### [Document section]
## begin
Spotlight Activity: The Use of Coal is Increasing Since Fukushima
The Japanese government had promoted nuclear energy, but after the Fukushima disaster, the government shut down most of the nuclear power plants and encouraged thermal generation, primarily by using coal. One explanation for this may be that thermal power was the most economical means for power generation at that time.
According to Carbon Brief.org, Japan imported a record amount of coal last year, primarily from Australia. Japan’s banks are also well known for financing coal developments abroad, especially in South East Asia. over 20 companies including Mitsubishi Corporation, Sumitomo Corporation and Nippon Steel & Sumitomo Metal Corporation own mining rights or assets in Australian mines.
Coal power has risen in Japan since the Fukushima accident, supported in recent years by several policies to make approval of coal plants easier and cheaper. According to Carbon Brief.org, Japan has around 45 GW of operating coal plants – the sixth largest fleet in the world – according to the Global Coal Plant Tracker. It also shows Japan has 18GW of new coal-fired plants in the planning or construction phases, the biggest coal power construction plans of any developed nation.
Today, Japan is planning to build more coal-fired power stations than any other developed nation and is one of the world’s largest providers of government-backed finance for coal power overseas.
Note that nearly a quarter of the new plants planned by the end of 2017 have been cancelled or shelved this year. In order to align with the Paris Agreement goals, Japan now needs to shift focus to how to phasing out all coal plants by 2030, according to scientific NGO Climate Analytics. Japan’s coal plants are thought to be the most efficient in the world. However, efficiency standards will not come close to bringing emissions down to what is needed under the Paris Agreement, Climate Analytics says.
The graph below reflects trends in Japan’s use of imported coal since 2011:
As of the end of 2016, coal accounts for 349.8 billion kWh or 32.7% of the total electricity production.
Coal is still relied upon in Japan because the Japanese government believes that coal plays a key role in ensuring its energy security. The Ministry of Economy, Trade and Industry upholds Energy Security, Economic Efficiency, Environment and Safety (3E+S) as basic principles for Japan’s energy policy. According to their explanation, coal use is widespread so that Japan can diversify its trade partners unlike oil on which producing countries are limited and concentrated.
## end
### [Provided data]
## begin
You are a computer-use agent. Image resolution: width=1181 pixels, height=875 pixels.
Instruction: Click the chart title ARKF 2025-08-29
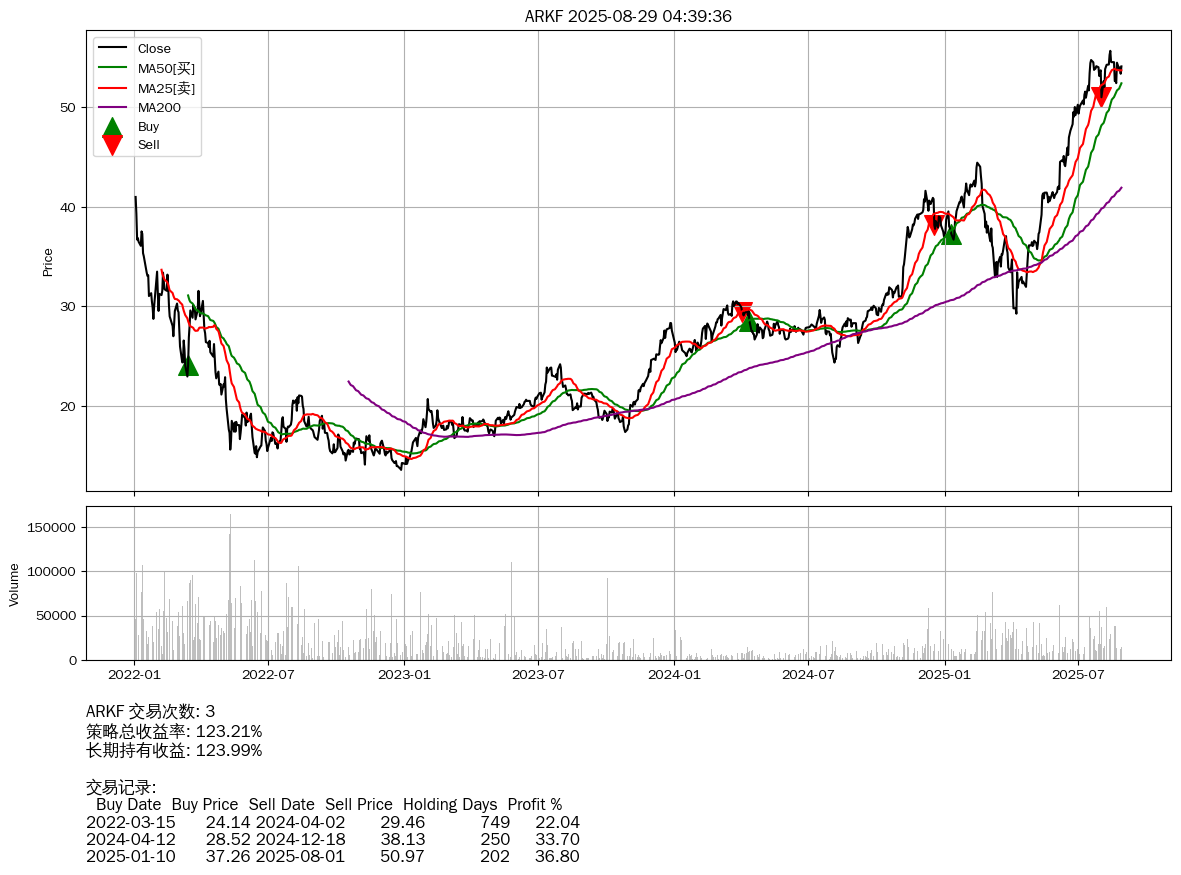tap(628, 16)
## end
### [Exercise set]
1. From the article on Japan's coal use, output the passage that begins at the words "The graph below" and stops after "limited and concentrated.".
2. Rewrite the paragraph of the article on Japan's coal use that opens with "Coal power has risen in Japan" as a short bulleted list that keeps its main facts.
3. Resume the article on Japan's coal use from the point where it stops.
The lines play no part in this.

### [Response list]
1.
The graph below reflects trends in Japan’s use of imported coal since 2011:
As of the end of 2016, coal accounts for 349.8 billion kWh or 32.7% of the total electricity production.
Coal is still relied upon in Japan because the Japanese government believes that coal plays a key role in ensuring its energy security. The Ministry of Economy, Trade and Industry upholds Energy Security, Economic Efficiency, Environment and Safety (3E+S) as basic principles for Japan’s energy policy. According to their explanation, coal use is widespread so that Japan can diversify its trade partners unlike oil on which producing countries are limited and concentrated.

2.
- Coal power in Japan has grown since the Fukushima accident, helped in recent years by policies that make coal plant approval easier and cheaper.
- Japan operates about 45 GW of coal plants, the sixth largest fleet in the world, according to Carbon Brief.org citing the Global Coal Plant Tracker.
- Another 18 GW of coal-fired plants are in planning or construction, the largest coal power construction plans of any developed nation.

3.
Another reason for the continued use of coal claimed by the government is that coal enables Japan to have a stable supply of electricity. Coal is said to be less geopolitically risky but more economical in terms of production and shipping than oil or natural gas, so they conclude coal as an important energy source for baseload.
Some Japanese companies have taken initiative to stop investing in coal. For example, Sumitomo Mitsui Trust Bank and Nippon Life announced restrictions on its investment in coal power plants projects. In addition, there are other non-coal initiatives created by NGOs such as campaigns against new construction of coal power plants by CAN Japan and divestment movement by 350.org.
Still, even by 2030, the government has no plan to phase out but rather to maintain coal to supply about 26% of the total production.
Status: Falling Behind
Although Japan has been criticized by international society for not showing any moves to phase out from coal, instead of reflecting on such critics, the Japanese government develops unique logic to maintain the status quo. Furthermore, the government encourages the export of coal power plants. This goes against today’s global trend in energy and, more broadly, climate policy.
Dear Minister of Economy, Trade and Industry Hiroshige Seko,
We are pleased that some companies have taken the initiative to reduce dependency on coal. However, in order to accelerate phasing out from coal, we recommend that the Japanese government revise its energy mix and develop a plan to transition out of coal.
Send Action Alert Message to:
Minister of Economy, Trade and Industry Hiroshige Seko
Ministry of Economy, Trade and Industry
Web: Leave message (https://wwws.meti.go.jp/honsho/comment_form/comments
Ministry of Economy, Trade and Industry Secretariat of the Agency for Natural Resources and Energy Director General Affairs Division Strategic Planning Division Tanaka
Person in charge: Akamatsu, Tomizawa, Ozawa
Phone: 03-3501-1511 (extension 4471)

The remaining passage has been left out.